**QUOTED PASSAGE:**
<<<<
This upright confocal will support a wide range of interdisciplinary science that lies within the BBSRC remit. Supporting this, the group of applicants and users of the microscope have more than 30 current BBSRC grants and >£50m current funding. Work on the microscope will span from bacteria, zebra fish, Caenorrhabditis and Drosophila model systems through to mouse and human cells and tissues.

This application requests an upright confocal microscope that will support the research of a large number of users whose projects address biological, physical, and medical questions. Thus, there are a wide range of direct and indirect beneficiaries of this research:

(1) Biotechnology. The data resulting from the use of the microscope contributes to the research that will reach a broad audience across disciplines including biomedical sciences, biophysics and tissue engineering. Such research automatically leads to the development of Biotechnological tools. Tools will range from cell lines stably expressing fluorophore-tagged proteins (that may become valuable for the screening of materials and drugs affecting cellular behaviour) to the development of new reagents and devices that promote imaging or other methodologies. We expect a high potential impact in the biotechnology area and will actively search for relevant systems/companies to share our knowledge. The impact will be direct and mid-term.

(2) Pharmaceutical industry. A number of projects in the Faculty relate to cell behaviour under changing mechanical and biochemical environments. Unravelling the mechanisms through imaging will provide a starting point for the development of pharmaceutical products influencing cellular responses to changing environments in healthy or diseased tissue. Modulating cell responses to changing properties is designed to promote regeneration. The new Faculty structure will support this undertaking. The impact will be direct and mid- to long-term.
>>>>
**SOURCE MATERIAL:**
<<<<
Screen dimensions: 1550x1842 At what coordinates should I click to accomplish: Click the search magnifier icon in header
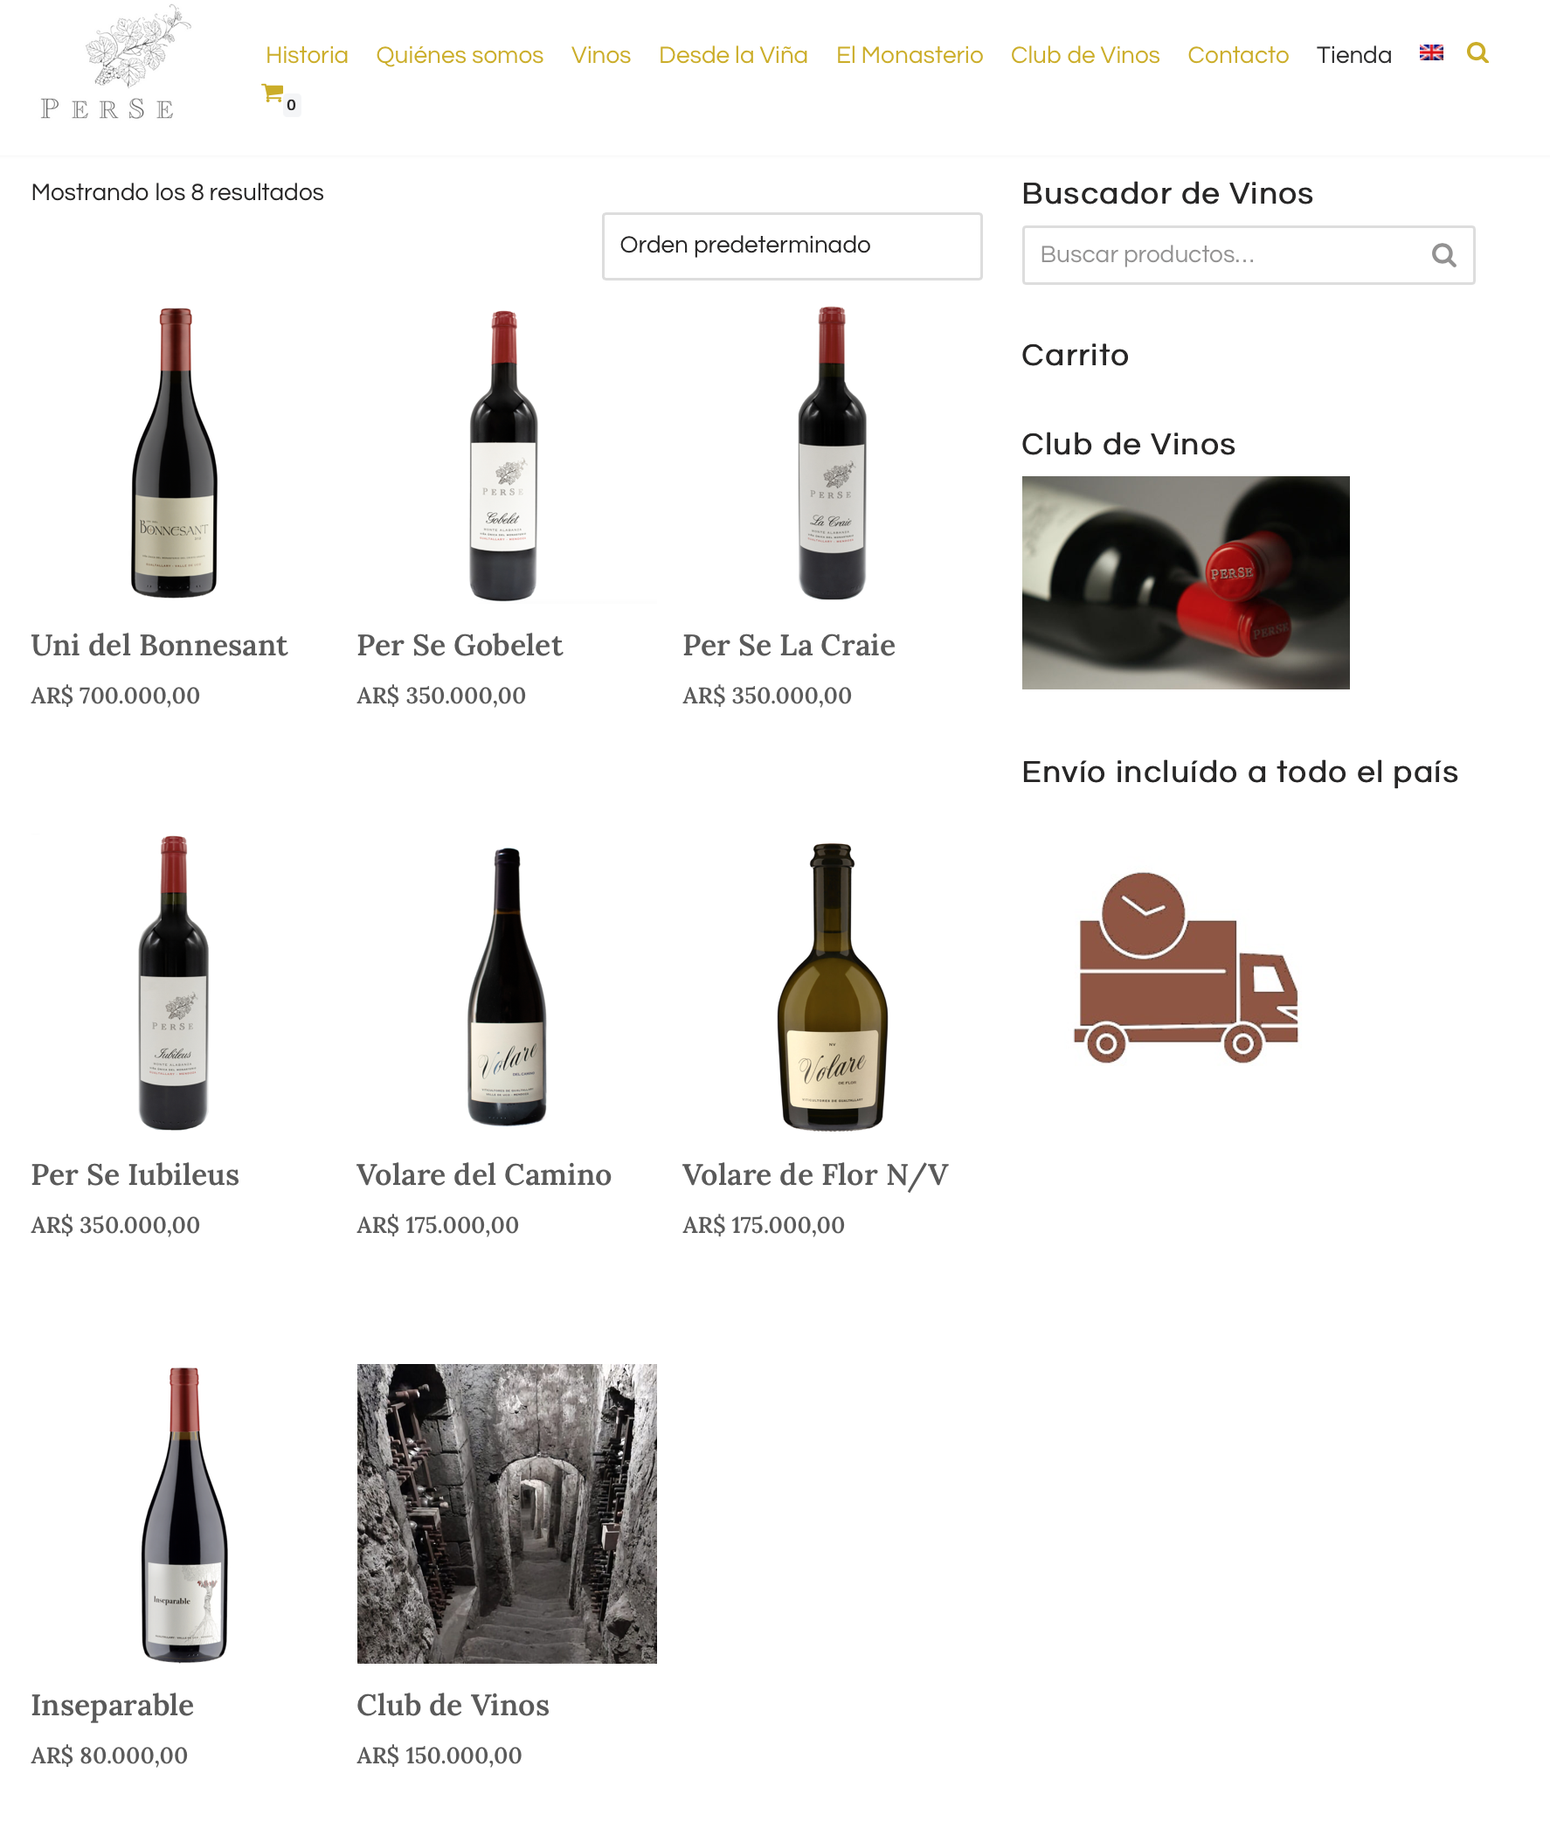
>>>>
**QUESTIONS:**
A. In the confocal microscope application, rewrite everything from "This upright confocal" down to "cells and tissues.", replacing "Drosophila" with "Arabidopsis".
B. According to the confocal microscope application, how many current BBSRC grants do the applicants and users of the microscope hold?
C. State whether each statement agrees with the confocal microscope application, and quote the deciding words: (i) The impact in the biotechnology area is expected to be long-term. (ii) Work on the microscope will include mouse and human cells and tissues. (iii) The group of applicants and users has more than £50m in current funding.

**EXERCISE SOLUTIONS:**
A.
This upright confocal will support a wide range of interdisciplinary science that lies within the BBSRC remit. Supporting this, the group of applicants and users of the microscope have more than 30 current BBSRC grants and >£50m current funding. Work on the microscope will span from bacteria, zebra fish, Caenorrhabditis and Arabidopsis model systems through to mouse and human cells and tissues.

B. More than 30.

C.
(i) No: "The impact will be direct and mid-term."
(ii) Yes: "through to mouse and human cells and tissues"
(iii) Yes: ">£50m current funding"